Demgegenüber hat die Beweisaufnahme nicht ergeben, dass der Sohn des Klägers dem entgegenkommenden Wagen des Zeugen S hat ausweichen müssen. Der Zeuge S hat glaubhaft ausgesagt, dass beide Fahrzeuge ordnungsgemäß aneinander vorbei gekommen seien. Im Rückspiegel habe er dann bemerkt, dass sich der vom Zeugen T gesteuerte PKW aufgeschaukelt habe und dann gegengelenkt worden sei. Das Aufschaukeln sei weitergegangen nach rechts und links, wobei der Wagen schließlich in dem Graben gelandet sei. Der Senat ist davon überzeugt, dass der Zeuge S die Situation zutreffend geschildert hat und ein an der Unfallentstehung mitwirkendes Fehlverhalten des Zeugen auszuschließen ist. Dafür spricht schließlich, dass dem Zeugen S keinerlei Vorwürfe im Hinblick auf eine Behinderung gemacht und auch keine Ansprüche gegen ihn erhoben worden sind. Demgegenüber sind die Angaben des Zeugen y der Frage der Behinderung durch das entgegenkommende Fahrzeug nicht glaubhaft. Seine Angaben waren unsicher und wenig genau. Sie waren geprägt von dem Bestreben, das eigene Fehlverhalten abzumildern. Der Zeuge T konnte die Situation nicht genau beschreiben. So hat er bekundet, er selbst sei zunächst auf der rechten Spur gefahren, als es in die Kurve gegangen sei, sei er mittig gefahren. Weiter schildert er einerseits, der andere sei "ziemlich mittig" gefahren, andererseits gibt er an, geschnitten worden zu sein. Sodann bekundet er, wenn er auf der rechten Spur gefahren wäre, wäre er auch in den Graben gefahren. Angesichts dieser unklaren Angaben war nicht von einem Ausweichmanöver auszugehen.

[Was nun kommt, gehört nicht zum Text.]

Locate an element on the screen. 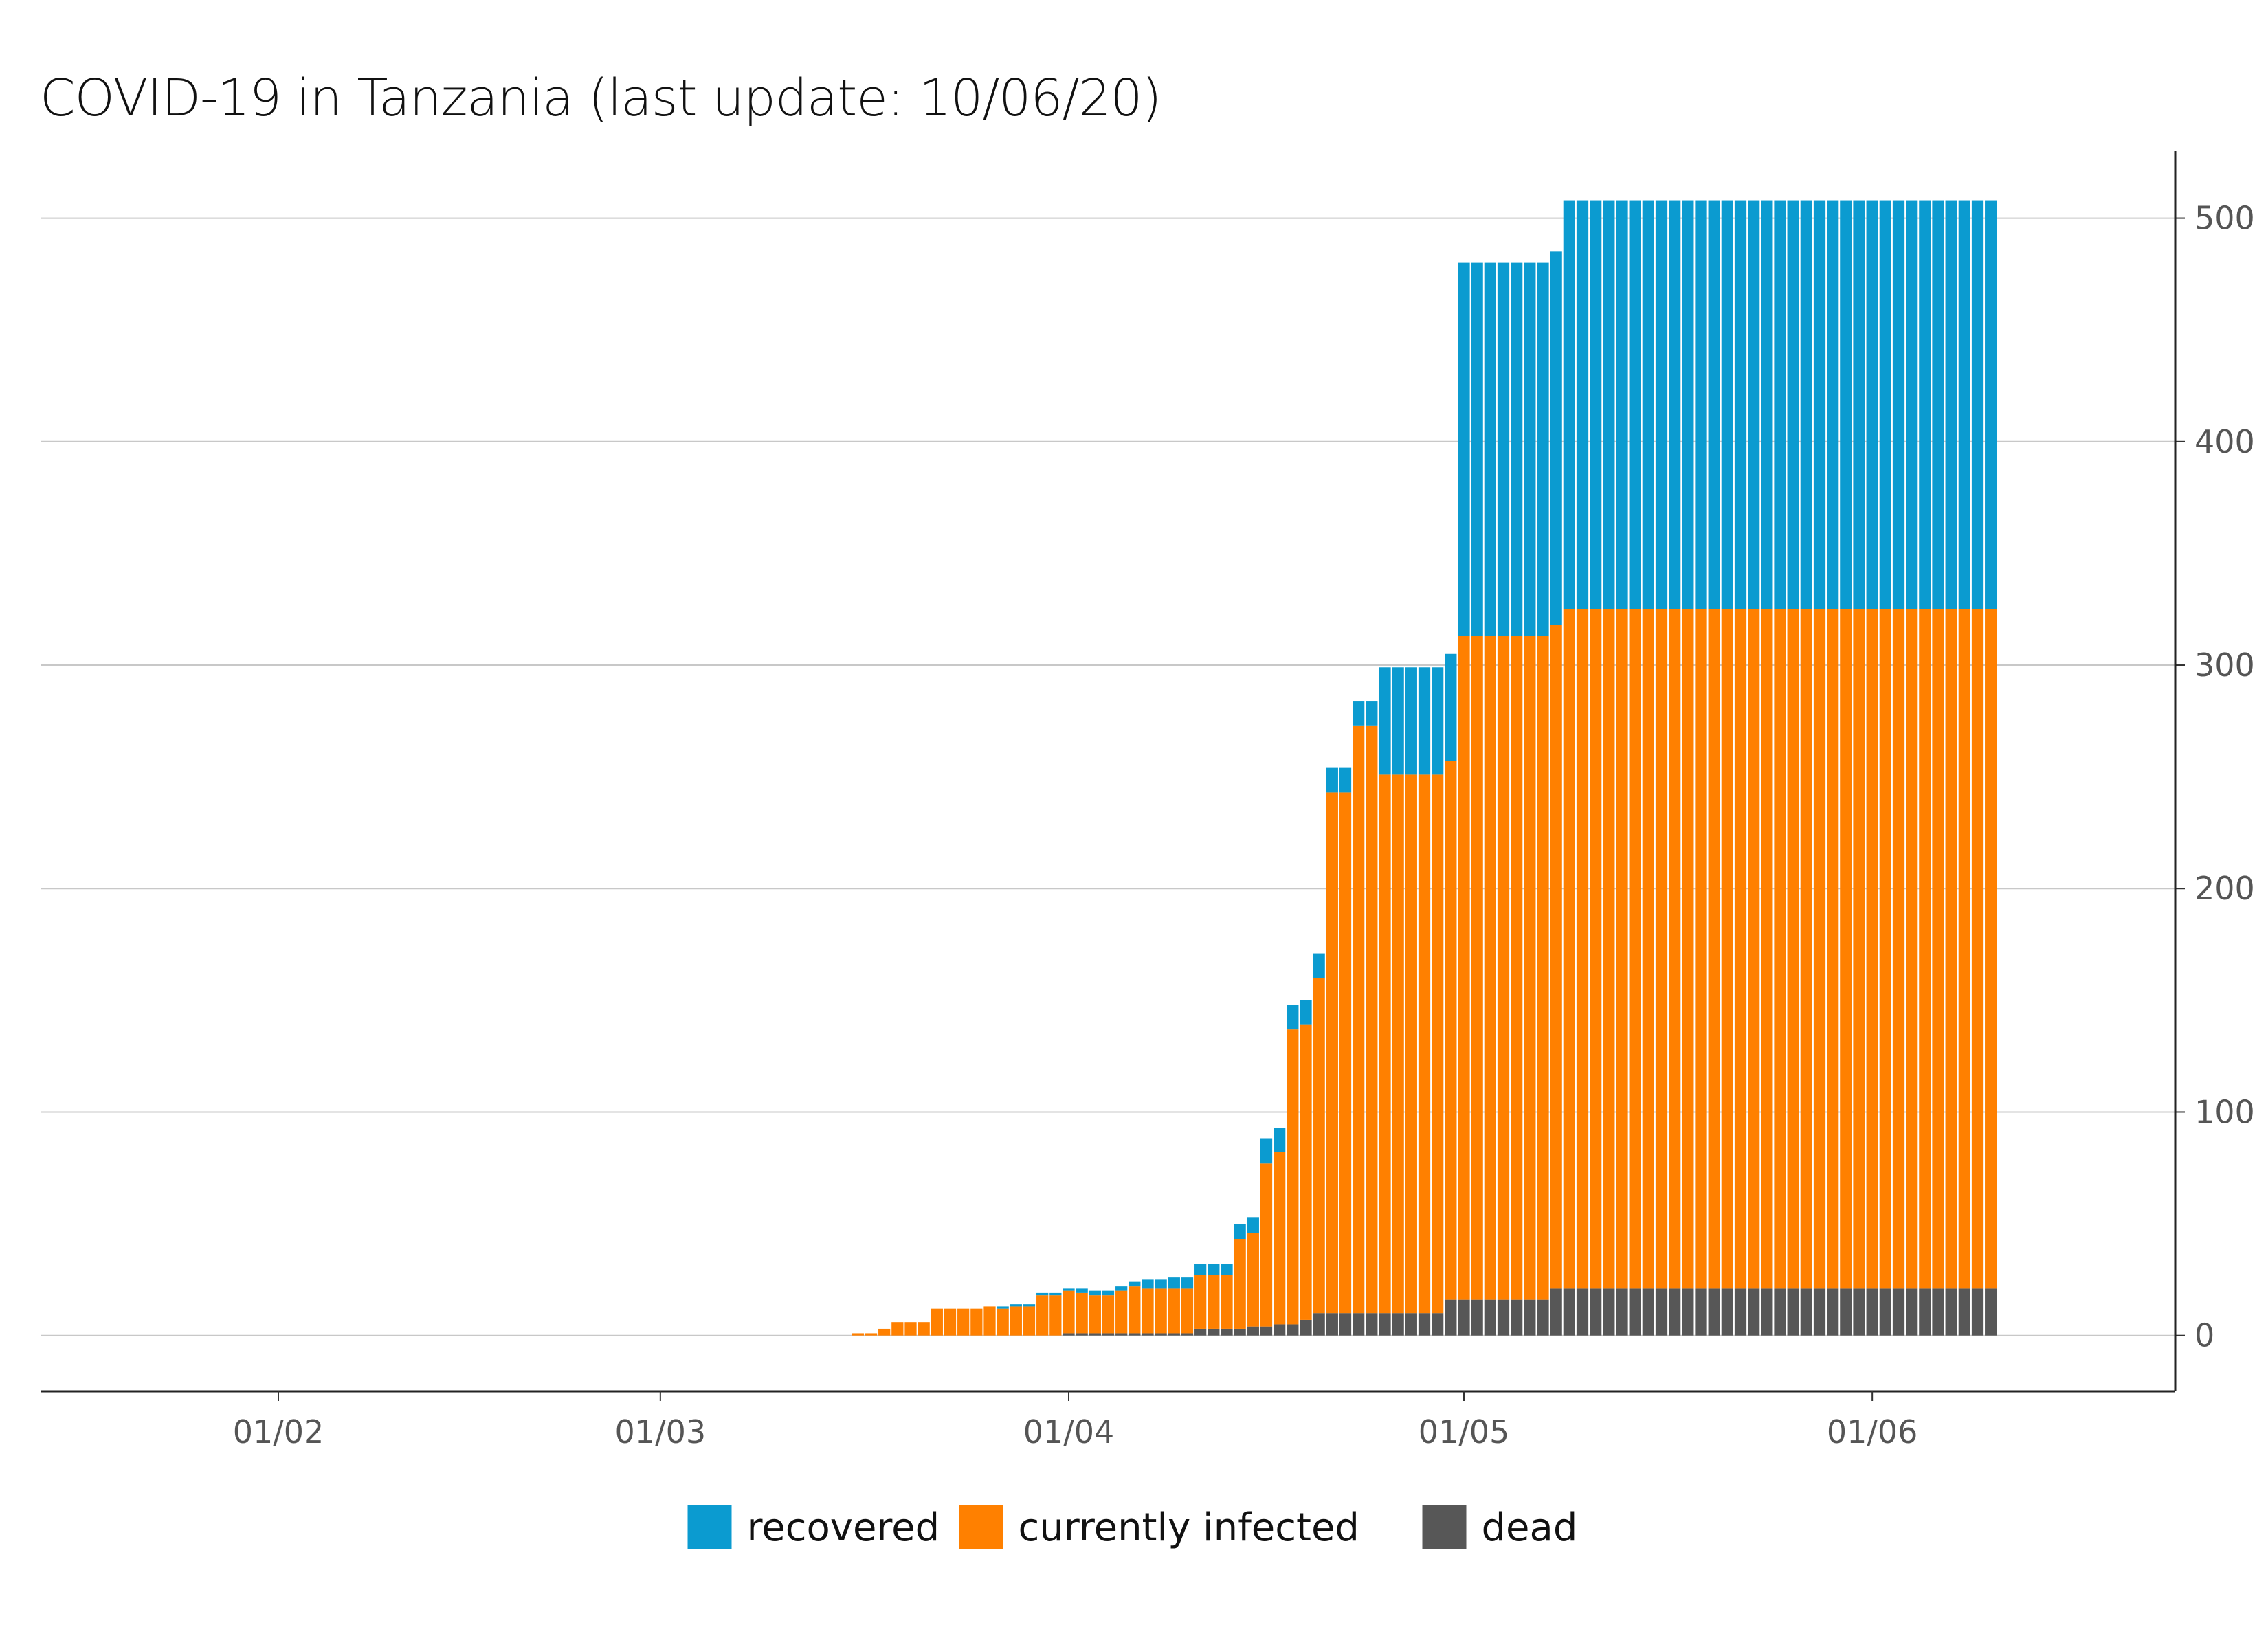 This screenshot has width=2268, height=1649. x-tick-label: 01/02 is located at coordinates (278, 1432).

Demnach ist eine grob fahrlässiges Verursachung des Unfalls durch den Zeugen T anzunehmen.

2. Die Voraussetzungen des § 543 Abs. 2 ZPO lagen nicht vor.

Die prozessualen Nebenentscheidungen über die Kosten und die vorläufige Vollstreckbarkeit beruhen auf §§ 97, 708 Nr. 10, 713 ZPO.